Wednesday, February 24, 2010
Jews of Stone
by J J Cohen
So I've got this talk coming up at the University of York -- last one of the conference, no pressure: after me there is just tea and the Croxton Play. In my lecture I'm working with William of Newburgh (AKA Billy Newby) since his Historia rerum Anglicarum is the richest account we possess of the York massacre. William is such an energetic, conflicted, and perturbable writer that reading him never becomes stale.
My York project is intimately related to my Leeds piece of last year. That talk followed Hugh of Lincoln across an unexpected threshold, into a Jewish household offering potential amity, into a space where the frozen-in-time theological figure of the Jew of Unbelief might become the human, adaptive, local, limited Jewish neighbor. The Jew of Unbelief is a figure consigned to partitioned, segregated, superceded space-time. The Jewish neighbor is the near-dweller, he whose door may be open to Elijah, but may also be ajar so that the Christian boy across the street can find his way to the kitchen. I did not make an argument for commensality (though I wish I could have), and I allowed for aggression and fantastic violence on both sides. These are the questions I posed:
This time, though, rather than follow a boy as he crosses a domestic portal, I'll follow a stone as it tumbles from a tower and crushes a mad hermit.
William of Newburgh's Jewish narrative arc begins in Book 4 of the History with an inauspiciously closed door. Having come to London to witness the coronation of King Richard, the "leading men" among the English Jews are barred from the church at which he is to be crowned, and forbidden to enter the palace for the celebratory feast. Yet once the palace doors do open, the Jews find themselves conveyed inside with an entering mob. They are immediately attacked with clubs and stones. Thus begins for William the English tale of an "unbelieving race," the "enemies of Christ" against whom the Christians have been inspired with "novel confidence."
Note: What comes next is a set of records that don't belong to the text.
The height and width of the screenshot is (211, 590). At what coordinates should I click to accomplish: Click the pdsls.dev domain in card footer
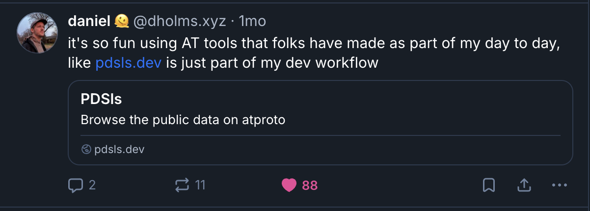(x=119, y=149)
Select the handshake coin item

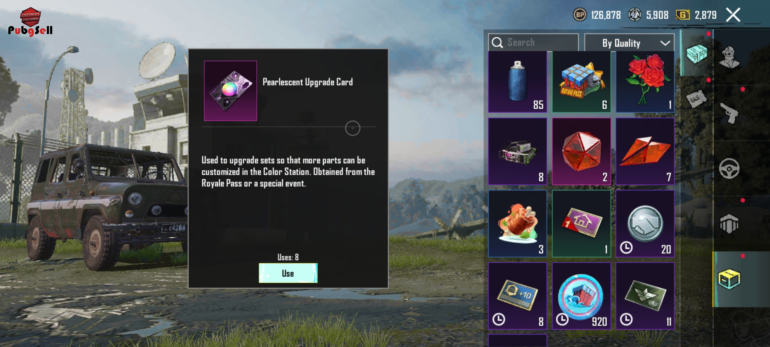645,224
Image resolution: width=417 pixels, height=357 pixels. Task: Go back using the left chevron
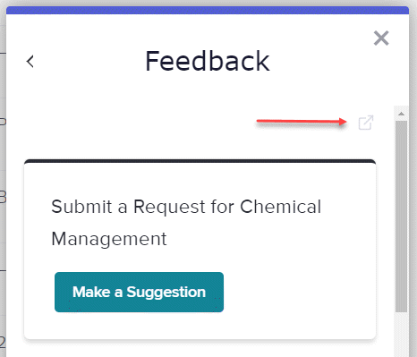(30, 62)
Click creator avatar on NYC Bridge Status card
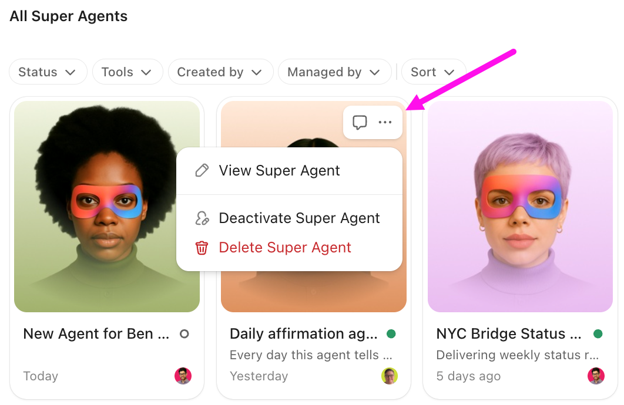 click(x=596, y=376)
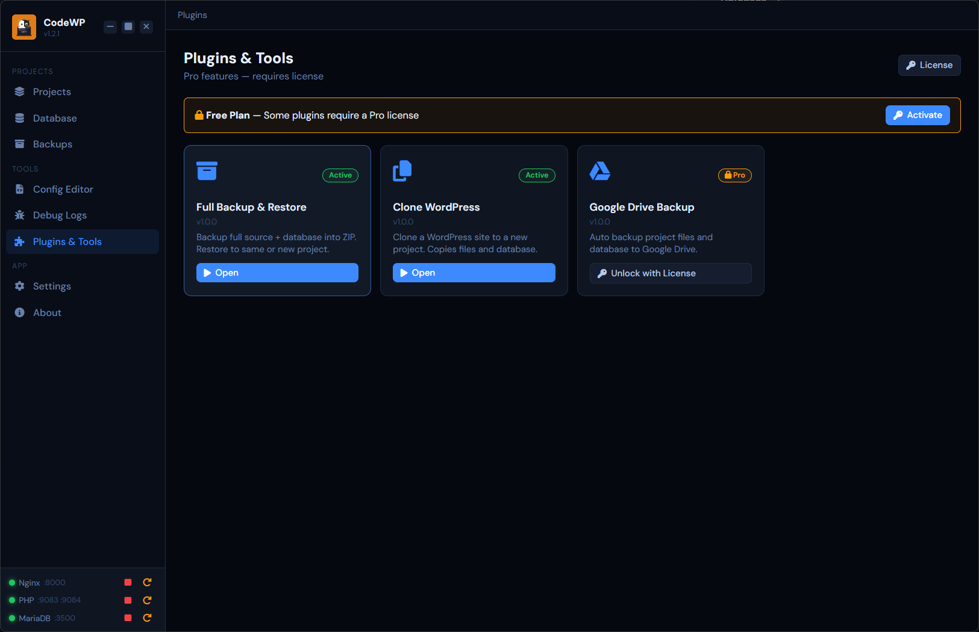This screenshot has width=979, height=632.
Task: Click the License button in header
Action: point(929,65)
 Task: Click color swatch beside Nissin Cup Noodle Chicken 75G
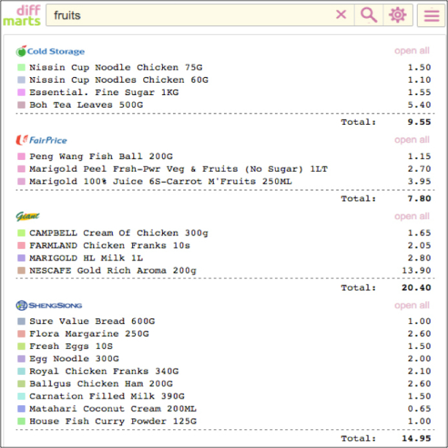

William states that he records the story to transmit it to the future. It is worth memorialization because it displays "an evident judgment from on high upon a perfidious and blasphemous race" (4.1). William's language is familiar here, because it is borrowed: nothing original about stressing Jewish perfidy, unbelief, racial distinctiveness, impiety. What is striking about the episode, though, is William's recurring stress upon Jewish economic prosperity (the Jews attend Richard's coronation to ensure that they can enjoy the same affluence under him that they experienced under Henry), as well as his insistence that the violence in the Jewish-Christian interactions he records is novel. In fact the economic gains made by the Jews and the newness of their persecution and its attendant violence will be two themes that obsess him throughout his narrative. Thus to comprehend the Jewish choice of self-sacrifice over conversion during those desperate moments in besieged tower, William invokes Josephus and the History of the Jewish War, as if York were Masada and Jewish "madness" and "superstition" eternal (4.11). These twin preoccupations -- economic prosperity, discomforting novelty/lack of historical precedent -- are inter-related: what bothers William about Jewish affluence, for example, is the Jews' ability to mimic newly prosperous Christians by living like them in impressive houses. Instead of lingering among Christians for Christian utility, as eternal reminders of the Passion they enacted upon Jesus, the Jews of England had the audacity to adapt to, participate within, and accelerate the financial system, becoming "happy and famous above the Christians" (4.9) -- but more accurately, becoming prosperous in a way that some Christians likewise had. The Jews gall William because (1) they are more visible as signs of this resortment of wealth; (2) they seem to have integrated themselves not only into the contemporary economy, but into contemporary community, especially through their sometimes opulent housing in the midst of the city.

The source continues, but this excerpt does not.